So @tylercowen, You Want to Understand the Great Stagnation? Here It Is
Certainly the government's current permission-based approach to business regulation combined with an overt hostility of government (or at least those parties that influence it) to radically new business models (see: Uber) is a big part of the great stagnation story.
But insanity like this is also a big part:
Weighing in on two California laws that require employers to provide suitable seating to workers when “the nature of the work” permits it, the California Supreme Court said the phrase refers to an employee's tasks performed at a given location for which the right to a suitable seat is asserted.
In response to questions certified by the U.S. Court of Appeals for the Ninth Circuit, the state high court said April 4 that the phrase “nature of the work” doesn't require a holistic evaluation of the full range of an employee's tasks completed during a shift.
An employer's business judgment and the layout of the workplace are relevant in determining whether sitting is permitted, but courts should apply an objective analysis based on the totality of the circumstances, the California Supreme Court said.
It held that “if an employer argues there is no suitable seat available, the burden is on the employer to prove unavailability.”
As a business owner in California, I am going to have to do a ton of research to figure out just how we can comply with all this, and even then I will likely be wrong because whether one is in compliance or not is never actually clear until it is tested in court.
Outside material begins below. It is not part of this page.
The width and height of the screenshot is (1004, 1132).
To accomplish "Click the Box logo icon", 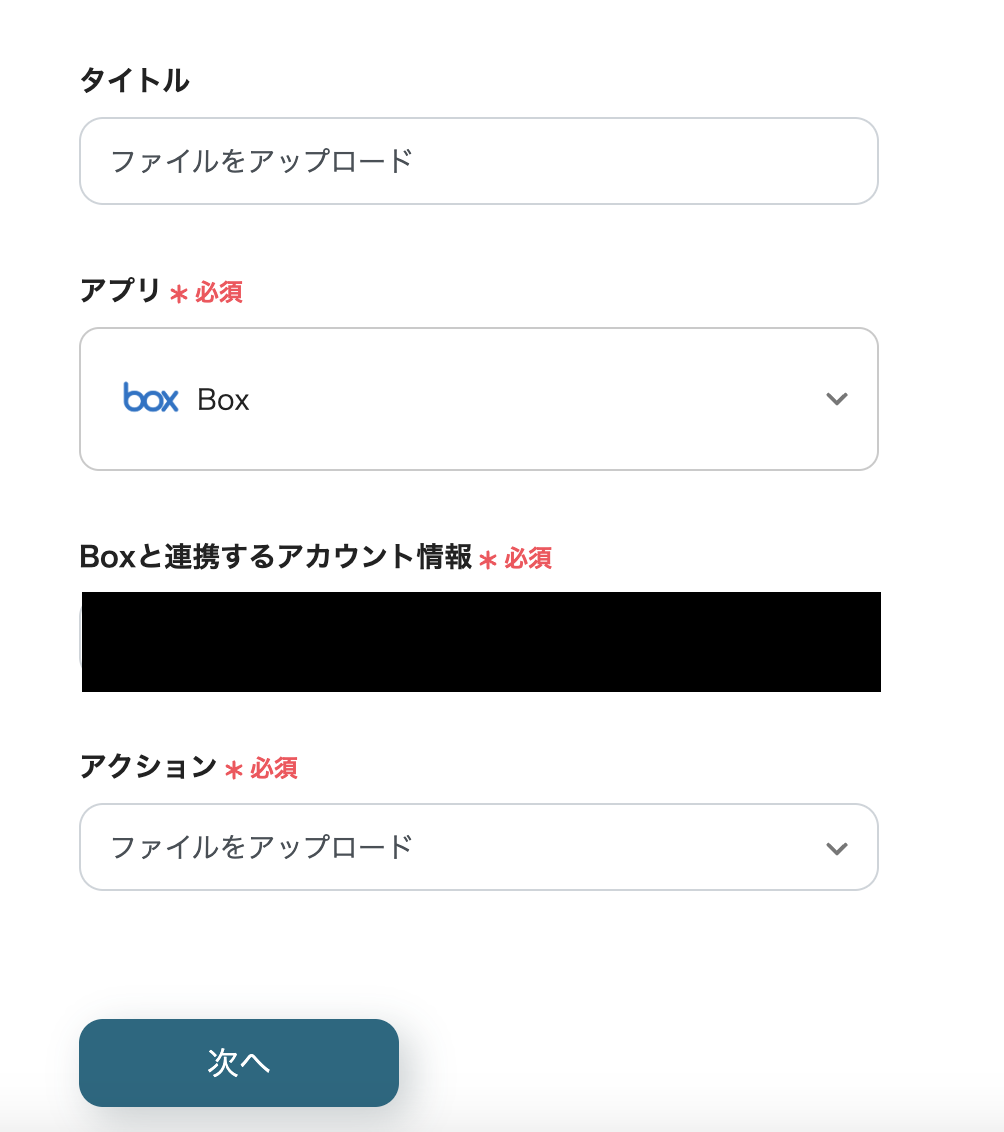I will (x=151, y=398).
I had to do the same thing with California meal break law (multiple times), California heat stress law, new California harassment rules, California sick leave rules, the California minimum wage, Obamacare rules, Obamacare reporting, the new upcoming DOL rules on salaried employees, etc.
Five or ten years ago, I spent most of my free time thinking about improving and growing the business. Now, all my mental bandwidth is consumed by regulatory compliance. I have not added a new business operation for years, but instead have spent most of my time exiting businesses in California. Perhaps more important is what I am doing with my managers. My managers are not Harvard MBAs, they are front-line blue collar folks who have been promoted to manager because they have proven themselves adept at our service process. There are only a finite number of things I can teach them and new initiatives I can give them in a year. And instead of using this limited bandwidth to teach some of the vital productivity enhancement tools we should be adopting, I spend all my training time on compliance management issues.